Os Teletubbies, Pokémons ou Mickeys
São os panfleteiros fantasiados de personagens famosos. No verão, desfilam suando dentro de suas fantasias vendendo algodão doce. Quando os turistas voltam da praia, passam a entregar nas grandes metrópoles ou pequenas cidades folhetos de restaurantes, de shoppings da rua Vinte e Cinco de Março (centro de compras popular de São Paulo) ou de sorveterias. Fácil desviar deles, pois muitas vezes nem enxergam direito, com toda aquele pelúcia nos ombros.
Os preguiçosos
Tem aqueles que não querem trabalhar, só ganhar. Amarram os panfletos em postes ou pontos de ônibus, com ou sem a indicação "pegue aqui" para que os possíveis interessados ou curiosos retirem eles mesmos o panfleto. Não se sabe quem são, mas os papéis geralmente indicam planos de saúde populares ou especialistas em "amarrações" para trazer a pessoa amada de volta.
Os nomofóbicos
O vício em celular se chama nomofobia e vem do inglês "no mobile phone phobia", ou fobia de não ter um telefone móvel por perto. Os panfleteiros atacados por essa doença procuram dividir sua atenção entre entregar os folhetos e ler as mensagens do zap zap ou facebook No fundo, todos eles, de todas as espécimes acima, são vítimas dos transeunte também acometidos de nomofobia, que não lhes dão qualquer atenção
Os anormais
Finalmente, classifico como anormais aqueles (na maioria das vezes são mulheres) que não correm atrás de você, não forçam você a pegar os panfletos, cumprimentam os transeuntes com um sorriso, utilizam gestos e palavras educadas para incentivar outras pessoas a pegar os papéis e realmente merecem ganhar uma graninha com esse trabalho que, muitas vezes, nos mostram lugares bacanas e produtos e serviços interessantes que realmente nos motivam a guardar o panfleto e consultar ou visitar o que promovem.
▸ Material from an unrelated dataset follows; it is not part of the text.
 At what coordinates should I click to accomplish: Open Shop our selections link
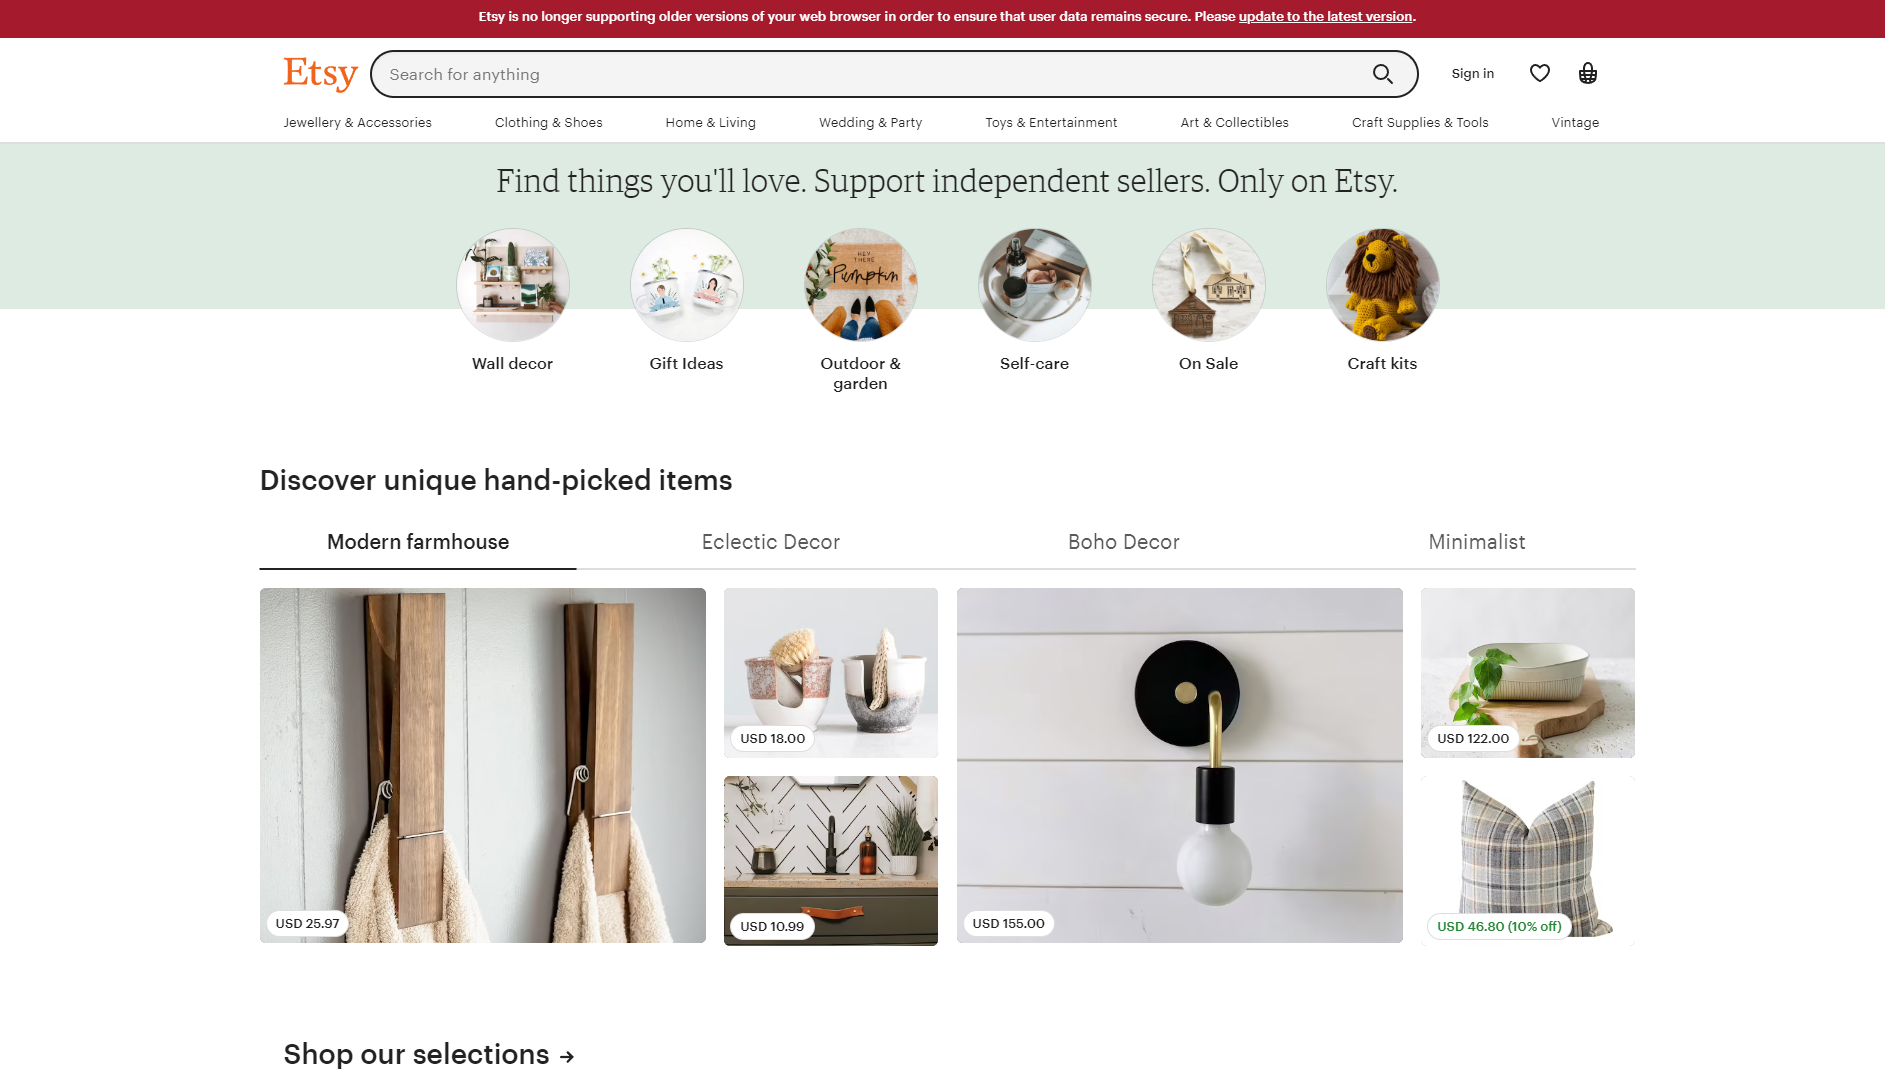[429, 1054]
Viu como nem tudo que é anormal é nocivo?
Você tem mais alguma sugestão de espécime panfleteiro para classificarmos? Escreva-me!
E NUNCA é demais lembrar: pedestre educado, mesmo quando não se interessar pelo conteúdo do panfleto, jamais o joga no chão: utilize uma lixeira! Ou use o verso do papel, quando em branco, guardado na bolsa ou bolso, para rascunhos!!! Obrigada!